Download or read book Queer British Art written by Clare Barlow and published by Tate Publishing. This book was released on 2017-04-01 with total page 192 pages. Available in PDF, EPUB and Kindle. Book excerpt: In 1861, the death penalty was abolished for sodomy in Britain; just over a century later, in 1967, homosexuality was finally decriminalised. Between these legal landmarks lies a century of seismic shifts in gender and sexuality for men and women. These found expression across the arts as British artists, collectors and consumers explored transgressive identities, experiences and desires. Some of these works were intensely personal, celebrating lovers or expressing private desires. Others addressed a wider public, helping to forge a sense of community at a time when the modern categories of gay, lesbian, bisexual and transgender were largely unrecognised. Ranging from the playful to the political, the explicit to the domestic, these works showcase the rich diversity of queer British art. This publication, the first to focus exclusively on British queer art, will feature sections on ambivalent sexualities and gender experimentation amongst the Pre-Raphaelites; the new science of sexology's impact on portraiture; queer domesticities in Bloomsbury and beyond; eroticism in the artist's studio and relationships between artists and models; gender play and sexuality in British surrealism; and love and lust in sixties Soho. 00Exhibition: Tate Britain, London, United Kingdom (05.04.2017-01.10.2017).

Book Contemporary British Art

    Book Details:
  • Author : Grant Pooke
  • Publisher : Routledge
  • Release : 2012-11-12
  • ISBN : 1135654832
  • Pages : 299 pages

Download or read book Contemporary British Art written by Grant Pooke and published by Routledge.

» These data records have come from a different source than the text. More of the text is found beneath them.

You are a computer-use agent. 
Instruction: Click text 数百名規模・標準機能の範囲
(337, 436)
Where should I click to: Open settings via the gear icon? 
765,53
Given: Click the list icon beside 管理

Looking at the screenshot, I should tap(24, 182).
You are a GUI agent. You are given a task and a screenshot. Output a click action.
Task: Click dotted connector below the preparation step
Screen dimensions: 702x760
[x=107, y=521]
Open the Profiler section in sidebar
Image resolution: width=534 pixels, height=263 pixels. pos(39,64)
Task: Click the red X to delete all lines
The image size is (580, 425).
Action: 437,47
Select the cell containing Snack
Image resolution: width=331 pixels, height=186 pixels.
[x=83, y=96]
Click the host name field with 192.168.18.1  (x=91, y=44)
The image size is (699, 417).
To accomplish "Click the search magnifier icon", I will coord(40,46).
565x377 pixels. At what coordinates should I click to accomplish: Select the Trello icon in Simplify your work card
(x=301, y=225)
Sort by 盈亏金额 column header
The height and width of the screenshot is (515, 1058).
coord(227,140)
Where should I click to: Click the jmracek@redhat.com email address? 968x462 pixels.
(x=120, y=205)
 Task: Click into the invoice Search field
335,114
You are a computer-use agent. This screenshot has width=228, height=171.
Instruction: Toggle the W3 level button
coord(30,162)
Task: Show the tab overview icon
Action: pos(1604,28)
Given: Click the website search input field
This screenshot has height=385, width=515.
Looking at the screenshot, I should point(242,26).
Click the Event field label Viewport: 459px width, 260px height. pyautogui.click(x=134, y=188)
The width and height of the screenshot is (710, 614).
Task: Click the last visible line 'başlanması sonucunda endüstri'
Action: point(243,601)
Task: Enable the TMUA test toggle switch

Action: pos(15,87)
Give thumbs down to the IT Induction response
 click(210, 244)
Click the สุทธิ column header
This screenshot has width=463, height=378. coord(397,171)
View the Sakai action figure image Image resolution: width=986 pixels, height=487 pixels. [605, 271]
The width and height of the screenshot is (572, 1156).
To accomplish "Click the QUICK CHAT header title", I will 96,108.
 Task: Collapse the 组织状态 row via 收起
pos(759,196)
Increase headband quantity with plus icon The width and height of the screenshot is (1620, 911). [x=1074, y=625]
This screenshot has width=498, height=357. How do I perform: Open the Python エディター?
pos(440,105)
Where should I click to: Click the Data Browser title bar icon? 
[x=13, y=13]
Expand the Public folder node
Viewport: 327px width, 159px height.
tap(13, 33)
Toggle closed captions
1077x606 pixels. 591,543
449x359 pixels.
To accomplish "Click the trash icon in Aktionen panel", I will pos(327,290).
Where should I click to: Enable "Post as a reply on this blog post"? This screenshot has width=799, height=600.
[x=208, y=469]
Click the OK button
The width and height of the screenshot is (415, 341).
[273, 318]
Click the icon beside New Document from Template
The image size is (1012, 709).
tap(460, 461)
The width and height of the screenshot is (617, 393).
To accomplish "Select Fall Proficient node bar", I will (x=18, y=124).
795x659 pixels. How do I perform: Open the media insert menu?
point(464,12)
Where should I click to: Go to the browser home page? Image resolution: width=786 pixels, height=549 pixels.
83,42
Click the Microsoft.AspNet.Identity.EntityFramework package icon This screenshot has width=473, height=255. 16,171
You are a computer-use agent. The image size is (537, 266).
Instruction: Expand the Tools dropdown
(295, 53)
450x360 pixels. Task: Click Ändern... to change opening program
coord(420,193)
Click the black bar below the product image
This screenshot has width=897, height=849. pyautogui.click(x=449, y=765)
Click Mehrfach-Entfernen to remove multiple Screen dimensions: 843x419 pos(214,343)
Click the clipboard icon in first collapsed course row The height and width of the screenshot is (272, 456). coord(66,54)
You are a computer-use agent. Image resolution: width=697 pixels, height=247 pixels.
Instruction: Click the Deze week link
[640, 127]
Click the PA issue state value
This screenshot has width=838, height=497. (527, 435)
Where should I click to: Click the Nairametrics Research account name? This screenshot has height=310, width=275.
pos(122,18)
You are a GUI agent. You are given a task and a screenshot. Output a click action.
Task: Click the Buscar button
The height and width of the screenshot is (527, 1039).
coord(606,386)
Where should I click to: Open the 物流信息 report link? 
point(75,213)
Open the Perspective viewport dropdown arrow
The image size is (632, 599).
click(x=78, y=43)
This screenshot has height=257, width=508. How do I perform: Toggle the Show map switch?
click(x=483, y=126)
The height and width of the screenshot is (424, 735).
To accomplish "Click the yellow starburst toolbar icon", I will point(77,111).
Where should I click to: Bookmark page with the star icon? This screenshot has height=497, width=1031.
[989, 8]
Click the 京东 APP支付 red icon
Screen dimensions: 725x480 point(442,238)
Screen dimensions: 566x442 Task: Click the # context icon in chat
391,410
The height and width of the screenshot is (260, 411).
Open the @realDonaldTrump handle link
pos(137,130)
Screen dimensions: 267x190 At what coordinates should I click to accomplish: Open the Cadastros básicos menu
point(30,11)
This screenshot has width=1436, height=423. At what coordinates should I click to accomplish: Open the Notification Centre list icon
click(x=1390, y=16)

This book was released on 2012-11-12 with total page 299 pages. Available in PDF, EPUB and Kindle. Book excerpt: The last few decades have been among the most dynamic within recent British cultural history. Artists across all genres and media have developed and re-fashioned their practice against a radically changing social and cultural landscape – both national and global. This book takes a fresh look at some of the themes, ideas and directions which have informed British art since the later 1980s through to the first decade of the new millennium. In addition to discussing some iconic images and examples, it also looks more broadly at the contexts in which a new ‘post-conceptual’ generation of artists, those typically born since the late 1950s and 1960s have approached and developed aspects of their professional practice. Contemporary British Art is an ideal introduction to the field. To guide the reader, the book is organised around genres or related practices – painting; sculpture and installation; and film, video and performance. The first chapter explores aspects of the contemporary art market and some of the contexts within which art is made, supported and exhibited. The chapters that discuss various genres of art practice also mention books that may be useful to support further reading. Extensively illustrated with a wide range of work (both known, and less well-known) from artists such as Chris Ofili, Rachel Whiteread, Damien Hirst, Banksy, Anthony Gormley, Jack Vettriano, Sam Taylor-Wood, Steve McQueen and Tracey Emin, and many more.

Book Lucian Freud

Download or read book Lucian Freud written by David Dawson and published by . This book was released on 2019 with total page 0 pages. Available in PDF, EPUB and Kindle. Book excerpt: In 1964 Lucian Freud set his students at the Norwich College of Art an assignment: to paint naked self-portraits and to make them "revealing, telling, believable ... really shameless." It was advice that the artist was often to follow himself. Visceral, unflinching and often nude, Freud's self-portraits chart his biography and give us an insight into the development of his style. These paintings provide the viewer with a constant reminder of the artist's overwhelming presence, whether he is confronting the viewer directly or only present as a shadow or in a reflection. Freud's exploration of the self-portrait is unexpected and wide-ranging. In this volume, essays by leading authorities, including those who knew him, explore Freud's life and work, and analyze the importance of self-portraiture in his practice.